Identification of candidate UGTs involved in triterpenoid biosynthesis
To determine which UGTs were involved in araloside glycosylation, blastp was used to compare 92 A. elata UGTs to 16 functionally characterized UGTs. We determined that five unigenes (Unigene0003933, Unigene0034878, Unigene0047749, Unigene0060157, and Unigene0063855) exhibited 50%-60% identity to Barbarea vulgaris UGT73C10-13, which catalyzed the 3-O-glucosylation of oleanolic acid and hederagenin  (Fig. 8). This suggests that these unigenes may encode enzymes important for catalyzing oleanolic acid and hederagenin glucosylation at the C-3 position. We also used qRT-PCR to confirm that these five UGTs were expressed at high levels in roots, with lower expression levels in stems and leaves, consistent with observed oleanolic acid distributions in these tissues. This suggests that the 3-O-glucosylation of oleanolic acid occurs in roots. Phylogenetic analyses suggested that these five UGTs were grouped in the UGT73 family and were most closely related to Barbarea vulgaris UGT73C10 (Fig. 9).
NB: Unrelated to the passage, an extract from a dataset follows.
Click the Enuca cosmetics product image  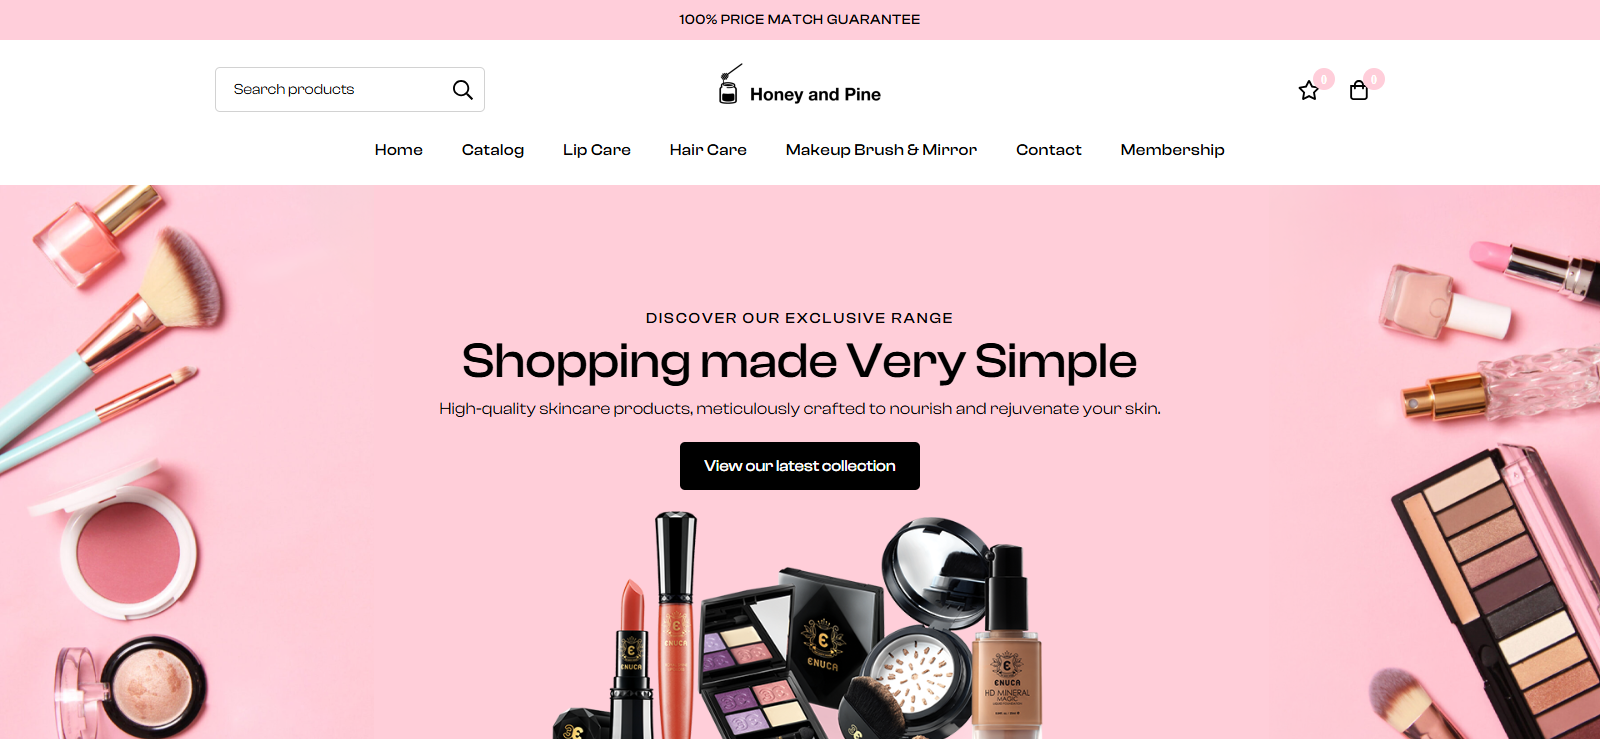tap(800, 625)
We therefore identified these UGTs as candidates involved in the glycosylation of oleanolic acid at the C-3 position, although future functional assays will be necessary to confirm this result.
Assessment of the subcellular localization of three CYP450:GFP fusion proteins
Almost all CYP450s are membrane-associated proteins that localize to the ER, with relatively few localizing to chloroplasts and mitochondria . As detailed above, all 150 of the A. elata CYP450s identified in this study were predicted to localize to the ER. To confirm this prediction, we conducted PEG-mediated transient expression of Arabidopsis protoplasts co-transformed with CYP450-GFP reporter proteins and DEP2-RFP (a ER-targeted marker) , with CYP716A295, CYP716A296, and CYP72A763 all being selected for this subcellular localization analysis. Consistent with what was observed in Arabidopsis protoplasts expressing DEP2-RFP, we found CYP450-GFP proteins to appear as a reticular ribbon upon microscopic examination with overlap between the CYP716A295, CYP716A296, and CYP72A763 GFP fluorescent proteins and DEP2-RFP fluorescence proteins. We therefore concluded that CYP716A295, CYP716A296, and CYP72A763 were enzymes bound to the ER membrane, consistent with the predictions made by Cell-PLoc (Fig. 10).